El FC Barcelona tiene claro su compromiso con Julián Álvarez (26 años). El club azulgrana se ha fijado como gran objetivo al delantero argentino para sustituir la marcha de Robert Lewandowski y, aunque estemos a punto de llegar al mes de julio, en la entidad barcelonista no hay vértigo ni nervios por la posición absolutamente cerrada del Atlético de Madrid respecto de una posible venta de su estrella. Todo lo contrario: en el Barça se tiene claro que ya que Julián se ha ‘mojado’ de una forma contundente y pública a ojos de todo el mundo para forzar su venta, desde el Spotify Camp Nou no se le puede dejar ‘tirado’. Es decir, que el FC Barcelona quemará sus naves para intentar contratarlo.
Eso no quiere decir que si la situación continúa enquistada dentro de un tiempo, el club no se reserve la potestad de abrirse a alguna alternativa, pero de entrada el objetivo prioritario sigue siendo el argentino y además, de una forma reforzada dado cómo se la ha jugado por el Barça. “Hablé con la gente del club con la que tenía que hablar y creo que lo mejor es una transferencia para cumplir mi sueño”, dijo hace apenas una semana el delantero del Atlético de Madrid tras jugar con Argentina contra Austria. El Barça está convencido de su apuesta y más tras ver cómo está empujando Álvarez. Refrenda esa postura el hecho de que el futbolista defiende que el Atlético se comprometió con él a ayudarle a hallar una salida a una situación en la que no se encuentra a gusto pese a tener contrato en vigor hasta el año 2030. Eso sí, en el club azulgrana también tienen claro que no se puede correr mucho con el futbolista en pleno Mundial, defendiendo los colores de una de las más serias aspirantes al título.
En ese contexto, y para evitar que se acuse a Julián de dinamitar el día a día del combinado albiceleste, el Barça cree que lo mejor es pausar unos días los movimientos por su gran objetivo de mercado. En el Barça intuyen que en algunas voces del Atlético crece la sensación de que habrá que vender, pero también creen que les va bien dilatar todo el proceso. Problemas de comunicación En el fondo también subyace que hay un problema de comunicación. Joan Laporta mantiene el contacto con Enrique Cerezo, pero el presidente del Atlético no es el que tiene un perfil más ejecutivo sino representativo.

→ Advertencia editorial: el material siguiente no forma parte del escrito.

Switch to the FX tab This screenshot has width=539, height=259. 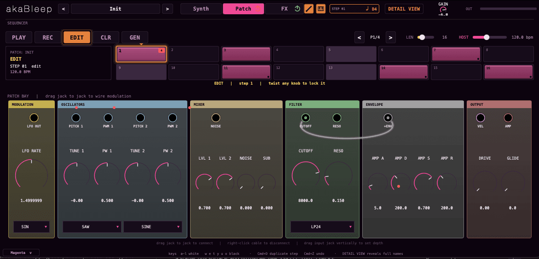tap(284, 9)
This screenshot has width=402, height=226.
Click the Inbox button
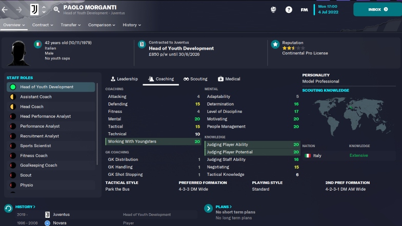[378, 9]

Mientras, Mateu Alemany y Deco tampoco tienen relación tras la salida del ejecutivo balear del club azulgrana. Además, la relación de Alemany con Laporta también quedó ‘tocada’ durante la campaña electoral tras apoyar el balear a Xavi Hernández. El agente de Julián también está ‘marcado’ por los dirigentes del club rojiblanco, ya que le culpabilizan de los movimientos para sacar al futbolista de la entidad rojiblanca. Otro elemento que de momento retarda la nueva ofensiva culé es que no hay jugadores que puedan entrar en la operación.
Uno que le gusta al Atlético es Ferran Torres, que no está por la labor, al menos hasta ahora. Por otro lado, Marc Casadó no tiene el quorum del área técnica del club ‘colchonero’ aunque a él le gustaría recalara en el Metropolitano. El FC Barcelona ya envió una primera oferta al Atlético de Madrid por Julián tasada en 100 millones de euros que el club madrileño ni respondió. Habrá nueva ofensiva pero se está madurando la estrategia.